We woke up early on our first morning on the West Highland Way. Maybe 6 AM. Due to the period of dogs sniffing our tent the night before (bit creepy) and the slight incline in the ground we woke up halfway down our tent with our feet pushing the wall. Despite this, I felt rearing to go with a jolly spring in my step, fuelled by conquering our first day and inching ever closer to the 20 mile mark. We couldn’t believe we nearly had 20 miles under our belts already, I can only describe that realisation as a moment of deep, ripe contentment.
The morning was dreich and looked like it was constantly holding in the rain. At any moment, it could spill over and shower heavily down on us. There was a flecky, misty grey sky above and the mystic still water of Loch Lomond ahead. We kept looking at it dreamily as we packed. We recognised it as the same as the view as the one atop Conic Hill, with all the green land scattered throughout the water, so we knew that we’d be tackling Conic Hill with fresh legs in a mile or two – as we had planned.
Just before we set off for the day a trail runner ran passed us, a woman, who cheerily told us through her panting that the rain was being held at bay. I thought it was incredible that she got up that morning to go for a damp run, with basically nothing but a water bladder strapped to her back. She wished us good luck for our walk and ran off into the misty sunrise, and I wondered where her run would stop that day. What every day heroes we meet.

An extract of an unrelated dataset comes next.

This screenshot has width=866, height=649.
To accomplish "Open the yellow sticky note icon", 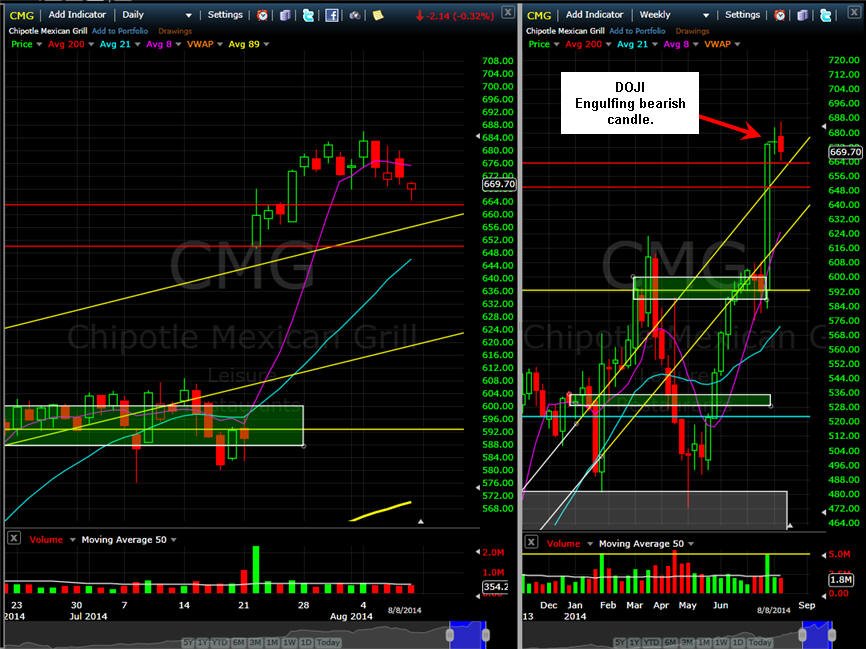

We began our walk chattering lowly with sleepy smiles. Jillianne was struggling to get going that morning and we stopped a few times to take jackets on and off, to eat snacks, to stretch. We had discovered, by that point, that her backpack was low-key shit so lots of forehead kisses were needed. As we stretched, a couple we had passed further back overtook us and we were surprised to see the guy who grinned our way had a ciggy in his hand. Smoking and hiking at 7AM. Mentaaaal.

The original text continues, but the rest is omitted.